» **Instructions for the task**: Some entries follow. Reproduce exactly the lines starting at the one with "Chronik Nr. 52 (773, 1480)" and stopping after the one with "GNU/GPL-Lizenz (191, 2536)".

━━━━━ Records to use ━━━━━

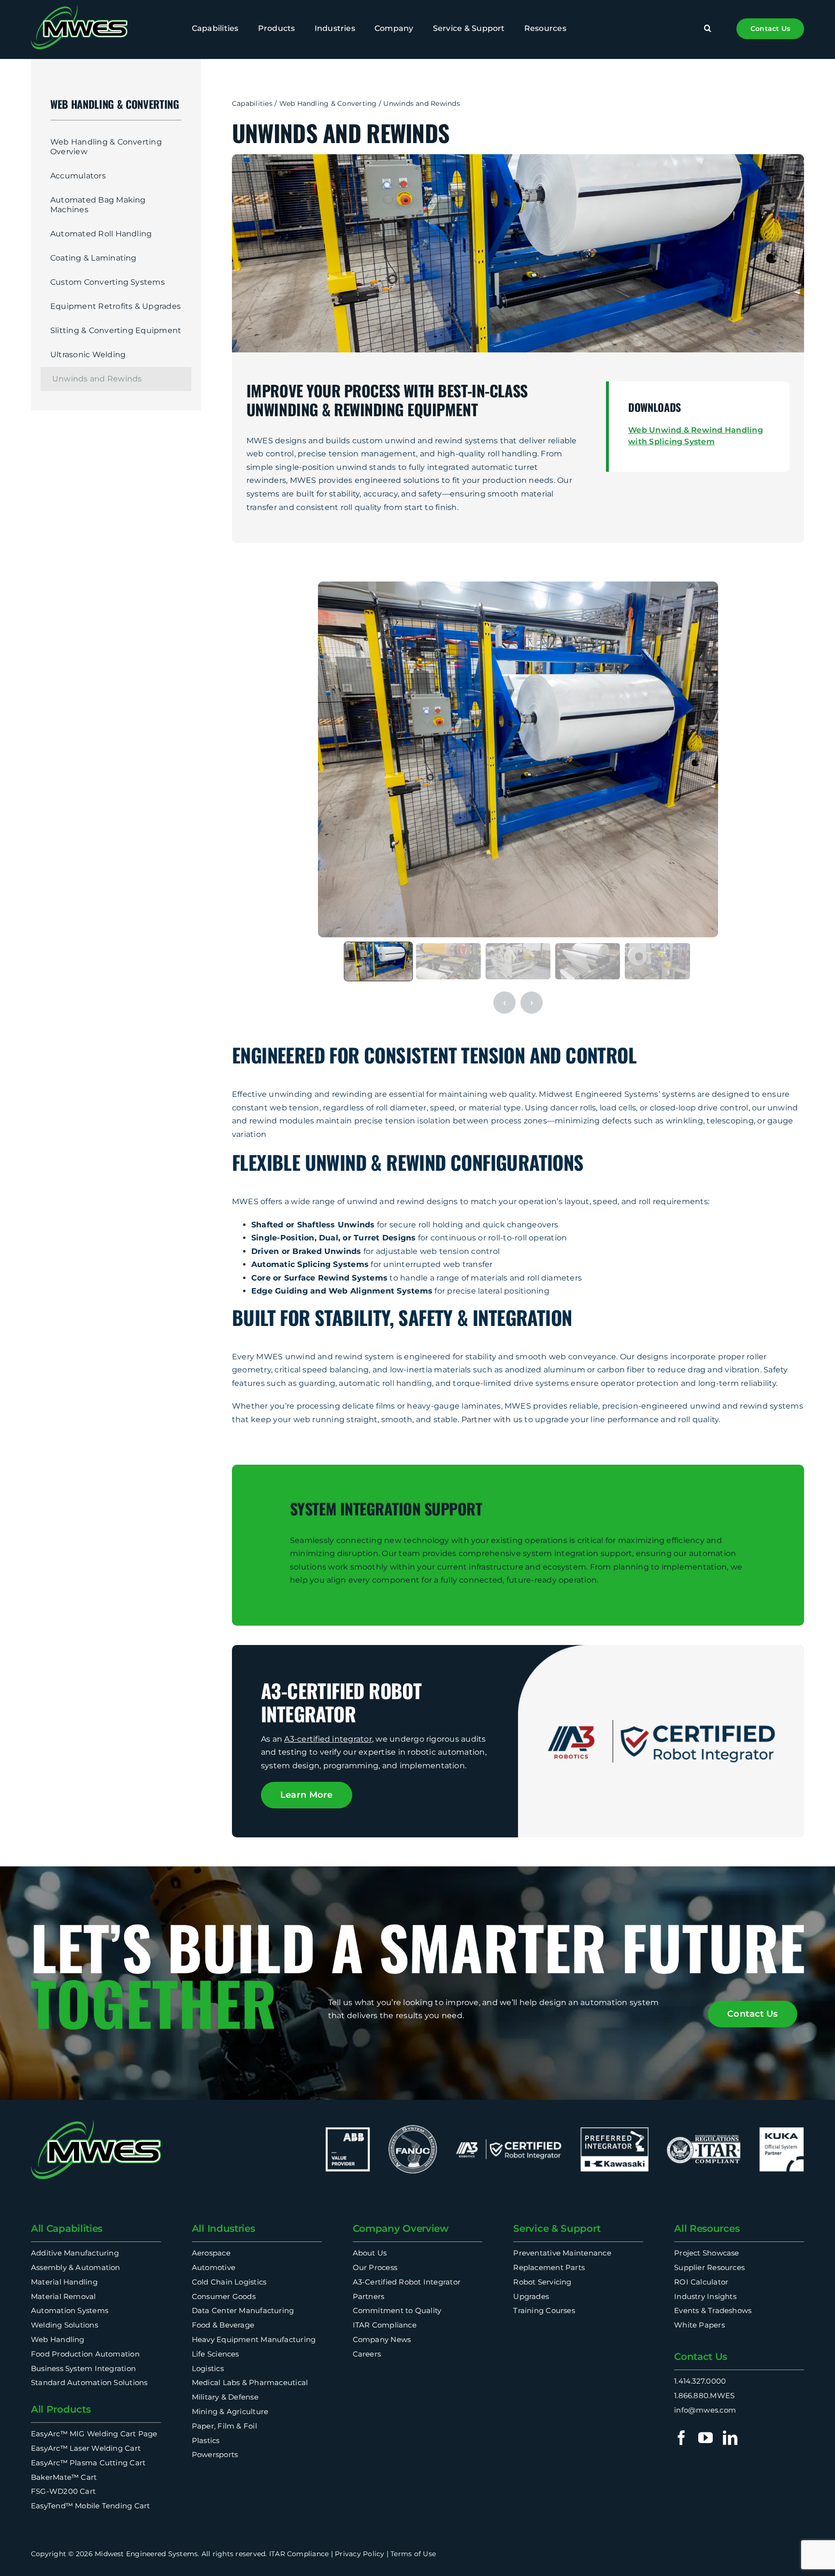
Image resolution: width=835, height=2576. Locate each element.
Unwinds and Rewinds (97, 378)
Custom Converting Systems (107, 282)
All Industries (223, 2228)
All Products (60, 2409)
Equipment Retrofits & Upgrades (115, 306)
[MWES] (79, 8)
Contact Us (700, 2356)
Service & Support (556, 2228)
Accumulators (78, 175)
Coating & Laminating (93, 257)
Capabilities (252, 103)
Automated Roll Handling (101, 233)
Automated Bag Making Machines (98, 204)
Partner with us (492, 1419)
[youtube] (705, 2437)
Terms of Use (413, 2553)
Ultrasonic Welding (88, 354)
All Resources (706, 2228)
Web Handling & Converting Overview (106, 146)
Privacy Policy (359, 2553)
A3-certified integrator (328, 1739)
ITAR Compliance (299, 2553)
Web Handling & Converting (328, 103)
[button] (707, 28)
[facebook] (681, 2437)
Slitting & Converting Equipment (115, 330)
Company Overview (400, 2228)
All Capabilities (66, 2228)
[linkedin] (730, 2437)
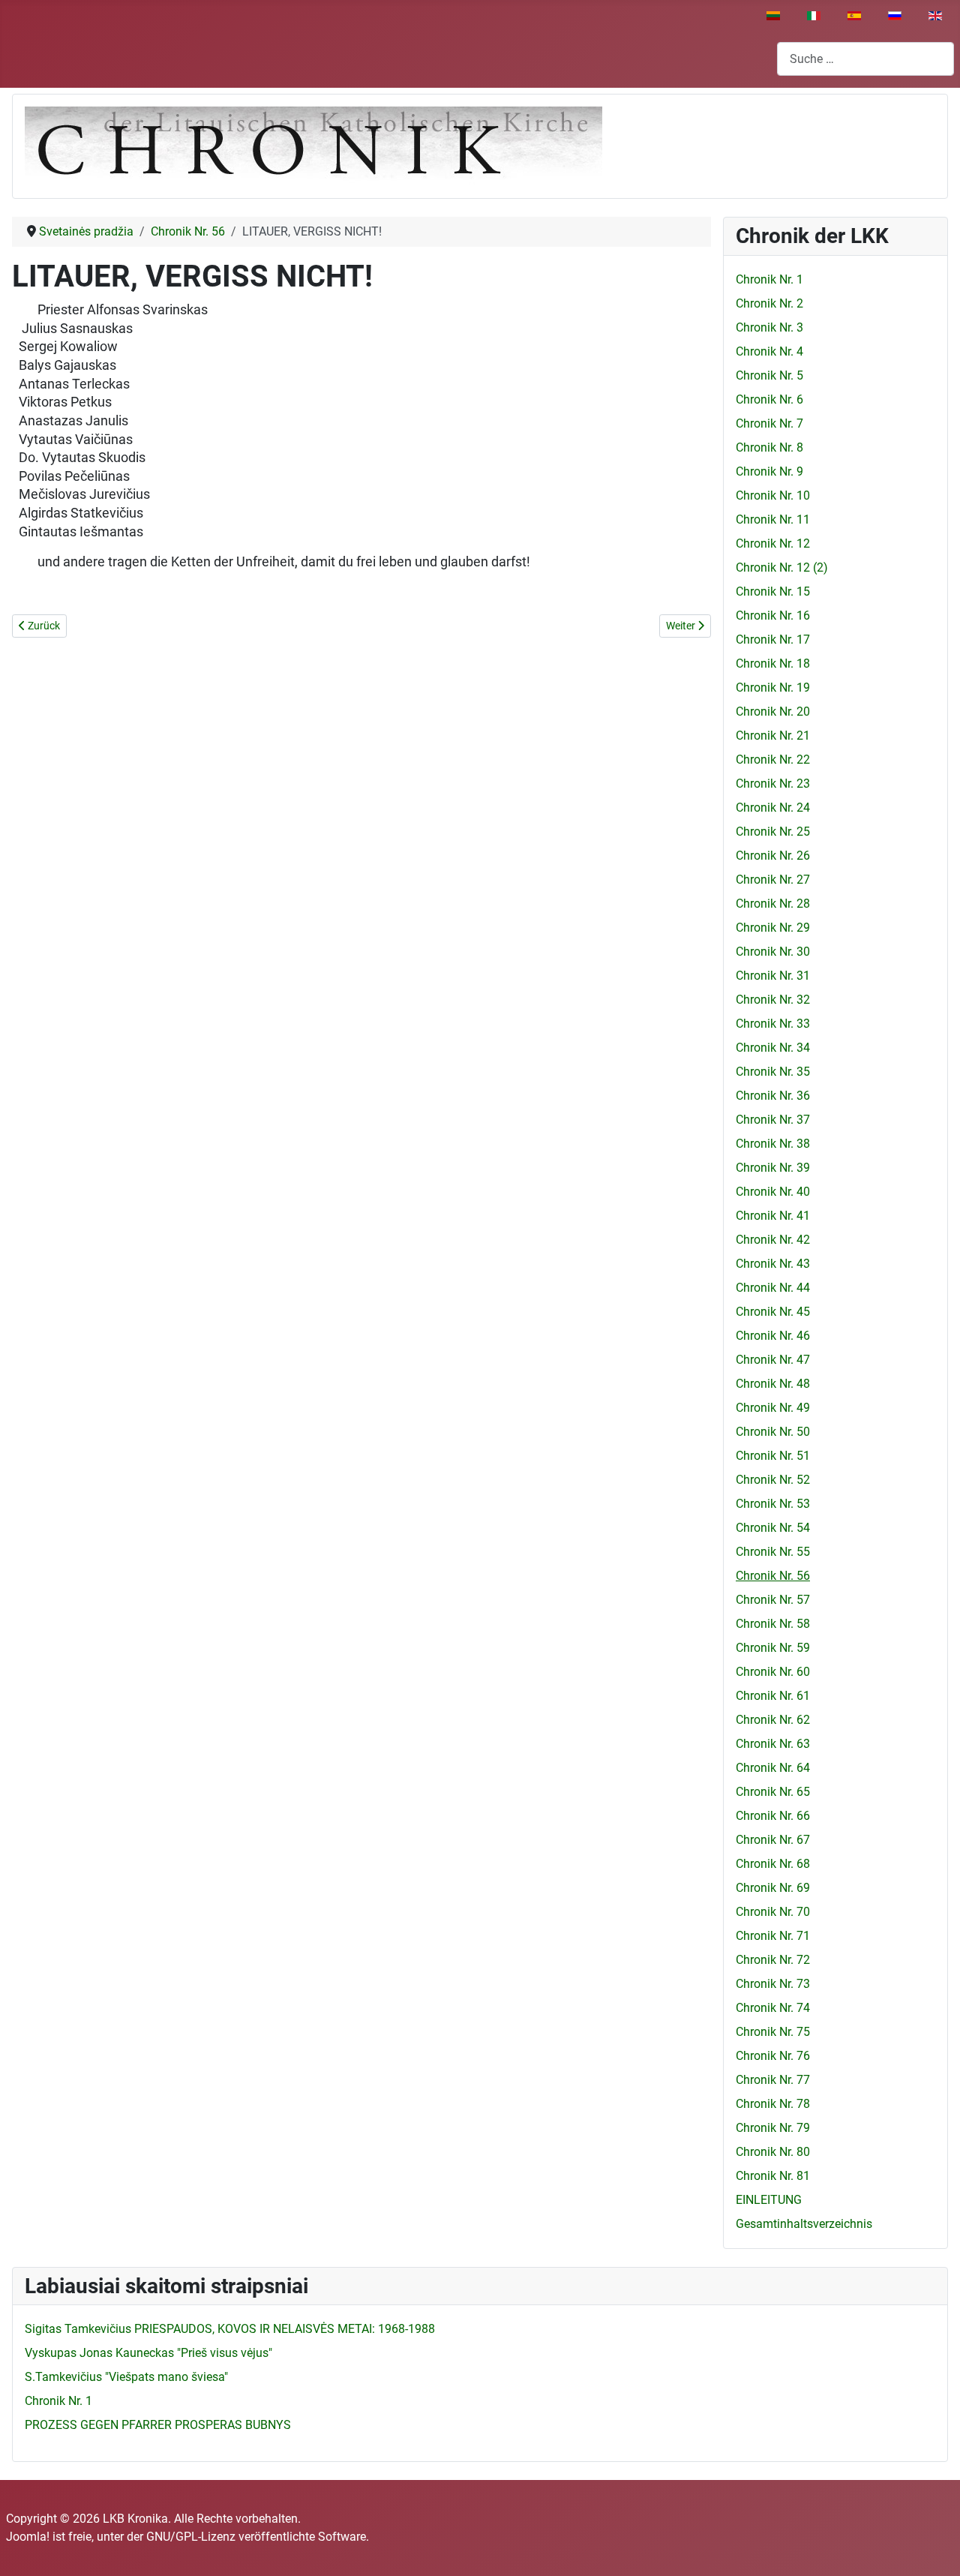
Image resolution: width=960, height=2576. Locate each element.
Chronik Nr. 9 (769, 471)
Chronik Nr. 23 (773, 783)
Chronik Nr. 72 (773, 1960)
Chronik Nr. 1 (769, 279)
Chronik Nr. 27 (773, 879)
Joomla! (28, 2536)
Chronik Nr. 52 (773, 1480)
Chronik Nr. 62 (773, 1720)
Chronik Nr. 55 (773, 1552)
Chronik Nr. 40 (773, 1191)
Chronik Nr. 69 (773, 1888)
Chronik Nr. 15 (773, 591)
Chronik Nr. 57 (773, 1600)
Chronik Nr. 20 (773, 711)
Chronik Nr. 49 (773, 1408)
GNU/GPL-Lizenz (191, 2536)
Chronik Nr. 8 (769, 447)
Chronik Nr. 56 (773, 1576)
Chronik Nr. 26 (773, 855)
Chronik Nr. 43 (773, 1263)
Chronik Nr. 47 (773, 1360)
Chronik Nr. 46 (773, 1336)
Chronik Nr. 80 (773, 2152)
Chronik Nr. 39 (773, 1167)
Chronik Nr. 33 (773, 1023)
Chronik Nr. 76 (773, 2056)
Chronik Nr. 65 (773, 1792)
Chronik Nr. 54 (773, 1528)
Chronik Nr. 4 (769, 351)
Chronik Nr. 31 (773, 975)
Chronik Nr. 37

━━━━━

» **Response box**:
Chronik Nr. 52 (773, 1480)
Chronik Nr. 62 (773, 1720)
Chronik Nr. 55 (773, 1552)
Chronik Nr. 40 (773, 1191)
Chronik Nr. 69 (773, 1888)
Chronik Nr. 15 (773, 591)
Chronik Nr. 57 (773, 1600)
Chronik Nr. 20 (773, 711)
Chronik Nr. 49 (773, 1408)
GNU/GPL-Lizenz (191, 2536)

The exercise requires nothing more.